Records from a data source
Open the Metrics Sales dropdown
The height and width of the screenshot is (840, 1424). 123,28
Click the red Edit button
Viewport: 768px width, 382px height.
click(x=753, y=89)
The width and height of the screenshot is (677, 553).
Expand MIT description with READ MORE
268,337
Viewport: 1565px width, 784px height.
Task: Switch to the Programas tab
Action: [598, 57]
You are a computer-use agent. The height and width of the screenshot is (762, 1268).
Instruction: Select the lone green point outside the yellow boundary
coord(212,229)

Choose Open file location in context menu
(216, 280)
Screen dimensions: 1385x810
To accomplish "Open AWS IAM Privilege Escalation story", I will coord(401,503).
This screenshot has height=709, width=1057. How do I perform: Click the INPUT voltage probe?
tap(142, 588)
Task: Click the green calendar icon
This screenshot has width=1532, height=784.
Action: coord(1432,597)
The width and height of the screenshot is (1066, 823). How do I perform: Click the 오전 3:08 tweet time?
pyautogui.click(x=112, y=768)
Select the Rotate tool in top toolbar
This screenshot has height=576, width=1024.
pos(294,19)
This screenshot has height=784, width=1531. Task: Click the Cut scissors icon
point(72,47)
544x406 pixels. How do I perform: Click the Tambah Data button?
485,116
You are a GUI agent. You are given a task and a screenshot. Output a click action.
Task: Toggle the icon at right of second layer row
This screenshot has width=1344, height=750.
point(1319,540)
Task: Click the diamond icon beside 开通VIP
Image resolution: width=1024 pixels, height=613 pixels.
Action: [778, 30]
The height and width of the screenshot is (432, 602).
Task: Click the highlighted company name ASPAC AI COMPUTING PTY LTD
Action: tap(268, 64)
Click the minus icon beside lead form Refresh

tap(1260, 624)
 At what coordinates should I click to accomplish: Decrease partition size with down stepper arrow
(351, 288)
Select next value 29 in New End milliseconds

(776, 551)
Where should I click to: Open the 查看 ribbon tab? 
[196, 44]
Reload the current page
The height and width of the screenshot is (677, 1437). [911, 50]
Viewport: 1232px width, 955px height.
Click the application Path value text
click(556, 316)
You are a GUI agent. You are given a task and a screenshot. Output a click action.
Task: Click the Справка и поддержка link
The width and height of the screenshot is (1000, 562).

» REQUIRED TASK:
Copy every line of the records above, leaving each one unchanged.

» IN RESPONSE:
Open the Metrics Sales dropdown
The height and width of the screenshot is (840, 1424). 123,28
Click the red Edit button
Viewport: 768px width, 382px height.
click(x=753, y=89)
The width and height of the screenshot is (677, 553).
Expand MIT description with READ MORE
268,337
Viewport: 1565px width, 784px height.
Task: Switch to the Programas tab
Action: [598, 57]
You are a computer-use agent. The height and width of the screenshot is (762, 1268).
Instruction: Select the lone green point outside the yellow boundary
coord(212,229)

Choose Open file location in context menu
(216, 280)
Screen dimensions: 1385x810
To accomplish "Open AWS IAM Privilege Escalation story", I will coord(401,503).
This screenshot has height=709, width=1057. How do I perform: Click the INPUT voltage probe?
tap(142, 588)
Task: Click the green calendar icon
This screenshot has width=1532, height=784.
Action: coord(1432,597)
The width and height of the screenshot is (1066, 823). How do I perform: Click the 오전 3:08 tweet time?
pyautogui.click(x=112, y=768)
Select the Rotate tool in top toolbar
This screenshot has height=576, width=1024.
pos(294,19)
This screenshot has height=784, width=1531. Task: Click the Cut scissors icon
point(72,47)
544x406 pixels. How do I perform: Click the Tambah Data button?
485,116
You are a GUI agent. You are given a task and a screenshot. Output a click action.
Task: Toggle the icon at right of second layer row
This screenshot has width=1344, height=750.
point(1319,540)
Task: Click the diamond icon beside 开通VIP
Image resolution: width=1024 pixels, height=613 pixels.
Action: [778, 30]
The height and width of the screenshot is (432, 602).
Task: Click the highlighted company name ASPAC AI COMPUTING PTY LTD
Action: tap(268, 64)
Click the minus icon beside lead form Refresh

tap(1260, 624)
 At what coordinates should I click to accomplish: Decrease partition size with down stepper arrow
(351, 288)
Select next value 29 in New End milliseconds

(776, 551)
Where should I click to: Open the 查看 ribbon tab? 
[196, 44]
Reload the current page
The height and width of the screenshot is (677, 1437). [911, 50]
Viewport: 1232px width, 955px height.
Click the application Path value text
click(556, 316)
You are a GUI agent. You are given a task and a screenshot. Output a click action.
Task: Click the Справка и поддержка link
The width and height of the screenshot is (1000, 562).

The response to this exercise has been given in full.